### Goal of the exercise
Reproduce the listing verbatim from its first line through the line containing "I will point(702,311).", including that line.

[Excerpt from a dataset]
╭──

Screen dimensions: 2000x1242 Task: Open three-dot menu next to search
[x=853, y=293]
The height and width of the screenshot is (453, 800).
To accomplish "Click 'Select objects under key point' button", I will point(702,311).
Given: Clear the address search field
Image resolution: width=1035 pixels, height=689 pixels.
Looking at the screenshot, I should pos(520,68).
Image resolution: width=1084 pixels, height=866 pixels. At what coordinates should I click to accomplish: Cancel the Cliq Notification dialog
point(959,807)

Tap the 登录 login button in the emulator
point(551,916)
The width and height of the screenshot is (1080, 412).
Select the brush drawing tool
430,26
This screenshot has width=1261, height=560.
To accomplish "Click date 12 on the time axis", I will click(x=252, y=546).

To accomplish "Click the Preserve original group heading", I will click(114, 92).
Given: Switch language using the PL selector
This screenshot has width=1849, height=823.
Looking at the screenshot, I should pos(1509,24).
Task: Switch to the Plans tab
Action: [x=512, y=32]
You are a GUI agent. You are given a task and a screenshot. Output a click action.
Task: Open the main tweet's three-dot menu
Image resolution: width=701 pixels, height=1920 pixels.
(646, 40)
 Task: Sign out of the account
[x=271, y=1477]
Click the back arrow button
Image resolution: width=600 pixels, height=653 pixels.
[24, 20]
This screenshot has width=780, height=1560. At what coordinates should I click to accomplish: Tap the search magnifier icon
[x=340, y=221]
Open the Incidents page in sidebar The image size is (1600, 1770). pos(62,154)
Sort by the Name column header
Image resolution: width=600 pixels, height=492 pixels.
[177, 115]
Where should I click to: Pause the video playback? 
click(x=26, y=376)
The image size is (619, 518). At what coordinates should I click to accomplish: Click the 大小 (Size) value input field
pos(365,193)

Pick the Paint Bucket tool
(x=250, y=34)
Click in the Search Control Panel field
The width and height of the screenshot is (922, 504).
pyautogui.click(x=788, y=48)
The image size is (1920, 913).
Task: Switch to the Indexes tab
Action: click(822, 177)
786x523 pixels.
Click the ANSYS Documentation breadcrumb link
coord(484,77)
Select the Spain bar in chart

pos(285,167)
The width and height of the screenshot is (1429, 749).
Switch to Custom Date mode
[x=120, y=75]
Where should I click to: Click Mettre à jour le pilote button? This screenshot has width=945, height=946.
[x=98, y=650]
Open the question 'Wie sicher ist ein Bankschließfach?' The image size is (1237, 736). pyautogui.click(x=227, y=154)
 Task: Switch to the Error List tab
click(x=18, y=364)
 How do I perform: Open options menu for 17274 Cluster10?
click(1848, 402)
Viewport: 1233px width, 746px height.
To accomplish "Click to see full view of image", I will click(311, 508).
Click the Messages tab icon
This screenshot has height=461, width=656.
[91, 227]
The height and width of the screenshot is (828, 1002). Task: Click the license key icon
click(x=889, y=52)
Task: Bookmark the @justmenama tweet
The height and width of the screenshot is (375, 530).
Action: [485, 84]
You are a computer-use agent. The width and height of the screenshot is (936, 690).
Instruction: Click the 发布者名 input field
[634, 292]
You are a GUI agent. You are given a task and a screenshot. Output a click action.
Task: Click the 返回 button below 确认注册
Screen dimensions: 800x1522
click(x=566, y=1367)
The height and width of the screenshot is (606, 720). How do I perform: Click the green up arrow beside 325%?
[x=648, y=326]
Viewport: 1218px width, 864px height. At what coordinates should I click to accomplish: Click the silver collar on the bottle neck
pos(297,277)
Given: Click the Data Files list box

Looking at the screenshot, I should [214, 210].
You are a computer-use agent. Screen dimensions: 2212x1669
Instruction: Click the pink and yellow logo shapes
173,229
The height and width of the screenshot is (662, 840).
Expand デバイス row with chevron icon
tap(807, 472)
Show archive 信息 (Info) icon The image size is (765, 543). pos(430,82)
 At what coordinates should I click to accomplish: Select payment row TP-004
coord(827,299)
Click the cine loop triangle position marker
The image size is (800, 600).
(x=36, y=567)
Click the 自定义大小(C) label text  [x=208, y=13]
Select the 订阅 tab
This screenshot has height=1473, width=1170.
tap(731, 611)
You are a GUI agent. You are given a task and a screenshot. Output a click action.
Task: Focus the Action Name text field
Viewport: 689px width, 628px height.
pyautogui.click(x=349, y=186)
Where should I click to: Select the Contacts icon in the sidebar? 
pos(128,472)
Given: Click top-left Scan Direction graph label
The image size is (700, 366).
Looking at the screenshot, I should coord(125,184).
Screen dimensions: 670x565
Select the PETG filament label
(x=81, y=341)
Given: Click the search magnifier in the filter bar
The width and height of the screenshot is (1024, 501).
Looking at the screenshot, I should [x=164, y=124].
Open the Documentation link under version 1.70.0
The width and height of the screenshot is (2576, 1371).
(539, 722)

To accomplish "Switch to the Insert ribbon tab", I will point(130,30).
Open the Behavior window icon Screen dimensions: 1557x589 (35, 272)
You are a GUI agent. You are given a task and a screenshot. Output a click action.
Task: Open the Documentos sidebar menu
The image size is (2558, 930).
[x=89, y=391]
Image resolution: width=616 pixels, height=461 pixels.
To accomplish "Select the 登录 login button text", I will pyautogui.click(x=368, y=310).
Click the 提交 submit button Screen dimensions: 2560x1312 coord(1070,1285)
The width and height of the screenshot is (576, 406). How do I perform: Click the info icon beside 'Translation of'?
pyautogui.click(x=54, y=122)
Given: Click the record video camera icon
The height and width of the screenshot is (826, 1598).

╰──

### Complete answer
Screen dimensions: 2000x1242 Task: Open three-dot menu next to search
[x=853, y=293]
The height and width of the screenshot is (453, 800).
To accomplish "Click 'Select objects under key point' button", I will point(702,311).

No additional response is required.